No entanto, a análise que Hobbes faz do papel do soberano (ou do Estado) leva-o a concluir que essa personagem terá a tendência para possuir cada vez mais poderes, tornando-se num “monstro” que cresce sem parar, às custas dos impostos pagos pelos cidadãos. Esta visão de Hobbes, ainda que levada ao extremo, assemelha-se em muito ao que se tem vindo a assistir nos últimos tempos. Aliás, já desde os anos 70 do século XX que alguns economistas preconizaram uma versão mais moderada da teoria de Hobbes.
A teoria da Escolha Pública deriva da forma como o processo político funciona, partindo do princípio que os indivíduos nele envolvido procuram satisfazer os seus próprios interesses, ocorrendo, assim, falhas de governo: (i) a atribuição de benefícios fiscais a determinados agentes económicos irá provocar que outros agentes económicos procurem usufruir desses benefícios (rent seeking ou teoria da procura de rendas); (ii) os executores políticos não deterem toda a informação sobre como os dinheiros públicos devem ser gastos eficazmente pela administração pública (teoria da burocracia); (iii) as decisões políticas estarem dependentes de ciclos eleitorais, o que originará uma gestão da economia em função desses mesmos ciclos e não da função estabilização; e (iv) a participação em eleições dos adultos de agora implicarem escolhas públicas que redundem em défices que serão pagos pelas gerações vindouras e que não tiveram participação eleitoral [2].
A teoria da Escolha Pública, enquanto corrente de pensamento, encontra-se nos antípodas da economia do bem-estar, traduzida pelo modelo de Estado Providência. Enquanto esta última defende a intervenção do Estado na economia como forma de colmatar as falhas de mercado, a primeira pretende clarificar “os fracassos de governo” e os limites da intervenção desse mesmo Estado .

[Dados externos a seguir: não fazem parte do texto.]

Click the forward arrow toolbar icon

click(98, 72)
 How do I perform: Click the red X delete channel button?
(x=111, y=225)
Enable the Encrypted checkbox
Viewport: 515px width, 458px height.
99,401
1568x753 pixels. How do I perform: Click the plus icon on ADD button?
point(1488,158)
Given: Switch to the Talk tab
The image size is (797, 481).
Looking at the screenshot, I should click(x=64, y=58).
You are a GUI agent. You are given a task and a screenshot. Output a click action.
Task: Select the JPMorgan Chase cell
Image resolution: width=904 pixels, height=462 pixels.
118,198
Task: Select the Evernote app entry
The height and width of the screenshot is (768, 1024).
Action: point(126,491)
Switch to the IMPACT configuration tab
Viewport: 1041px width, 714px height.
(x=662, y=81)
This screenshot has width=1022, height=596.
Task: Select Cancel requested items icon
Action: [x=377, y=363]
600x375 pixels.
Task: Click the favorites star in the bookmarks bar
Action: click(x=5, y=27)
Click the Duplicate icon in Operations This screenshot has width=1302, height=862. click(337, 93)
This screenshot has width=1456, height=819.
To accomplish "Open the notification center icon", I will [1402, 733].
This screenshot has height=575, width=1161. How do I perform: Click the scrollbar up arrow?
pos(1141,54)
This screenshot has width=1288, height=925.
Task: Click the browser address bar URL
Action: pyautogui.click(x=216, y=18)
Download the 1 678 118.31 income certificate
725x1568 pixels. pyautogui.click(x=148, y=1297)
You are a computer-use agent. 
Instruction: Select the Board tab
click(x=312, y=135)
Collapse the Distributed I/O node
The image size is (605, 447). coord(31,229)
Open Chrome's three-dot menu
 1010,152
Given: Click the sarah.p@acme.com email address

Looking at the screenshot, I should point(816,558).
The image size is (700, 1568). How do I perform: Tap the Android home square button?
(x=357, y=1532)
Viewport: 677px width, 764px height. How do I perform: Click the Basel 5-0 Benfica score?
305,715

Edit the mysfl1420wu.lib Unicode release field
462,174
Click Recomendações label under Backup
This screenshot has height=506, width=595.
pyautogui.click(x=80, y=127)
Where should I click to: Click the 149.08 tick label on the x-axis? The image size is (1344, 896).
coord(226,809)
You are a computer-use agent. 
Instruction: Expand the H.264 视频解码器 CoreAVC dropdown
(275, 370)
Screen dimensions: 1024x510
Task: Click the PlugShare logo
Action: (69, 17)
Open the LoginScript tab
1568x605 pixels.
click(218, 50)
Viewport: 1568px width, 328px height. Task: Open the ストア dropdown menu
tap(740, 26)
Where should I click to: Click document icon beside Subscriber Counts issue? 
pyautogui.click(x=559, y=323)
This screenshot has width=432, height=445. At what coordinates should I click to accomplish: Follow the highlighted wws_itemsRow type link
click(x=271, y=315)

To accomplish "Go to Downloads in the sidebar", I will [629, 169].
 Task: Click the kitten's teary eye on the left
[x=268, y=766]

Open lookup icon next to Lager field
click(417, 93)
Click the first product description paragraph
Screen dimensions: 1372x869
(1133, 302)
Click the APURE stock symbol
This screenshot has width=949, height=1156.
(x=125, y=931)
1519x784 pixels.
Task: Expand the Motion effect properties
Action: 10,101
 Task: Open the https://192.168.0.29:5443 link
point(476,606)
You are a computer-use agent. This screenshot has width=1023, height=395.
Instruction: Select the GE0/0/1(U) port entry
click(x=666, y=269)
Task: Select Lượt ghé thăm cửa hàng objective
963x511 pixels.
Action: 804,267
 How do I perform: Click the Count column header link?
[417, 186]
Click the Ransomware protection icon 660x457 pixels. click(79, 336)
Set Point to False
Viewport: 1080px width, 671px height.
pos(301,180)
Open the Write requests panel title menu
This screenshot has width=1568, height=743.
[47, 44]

O chamado Estado Imperfeito deriva, assim, do facto dos Estados deterem o monopólio «com poderes exclusivos de tributação, de emissão de licenças, de regulação da competição» [3] existindo, ainda, a possibilidade das maiorias eleitas democraticamente nem sempre zelarem pelo interesse comum. Isto irá levar a que os Estados usem do poder tributário que detêm para cobrarem cada vez mais impostos.
Perante estas evidências, vários economistas defendem a instituição de «restrições de natureza constitucional» que limitem, tanto a dívida pública como o défice orçamental, evitando «a tomada de decisão discricionária pelos poderes públicos» [4] . Esta posição assenta que nem uma luva na teoria do Constitucionalismo Financeiro e que, ultimamente, tem sido defendida por alguns políticos europeus como forma de colocar um travão à deterioração orçamental que afecta os países a Zona Euro. Estes autores recuperam, ainda, a ideia de Hobbes de um contrato social a celebrar entre os cidadãos e os Estados, em que haveriam cedências de parte a parte.
[1] Pereira, P., Afonso, A., Arcanjo, M., & Santos, J. C. (2009). Economia e Finanças Públicas (3ª ed.). Escolar Editora, p. 28. [2] idem, p. 32. [3] Ibidem, p. 31. [4] Ibidem, p. 31.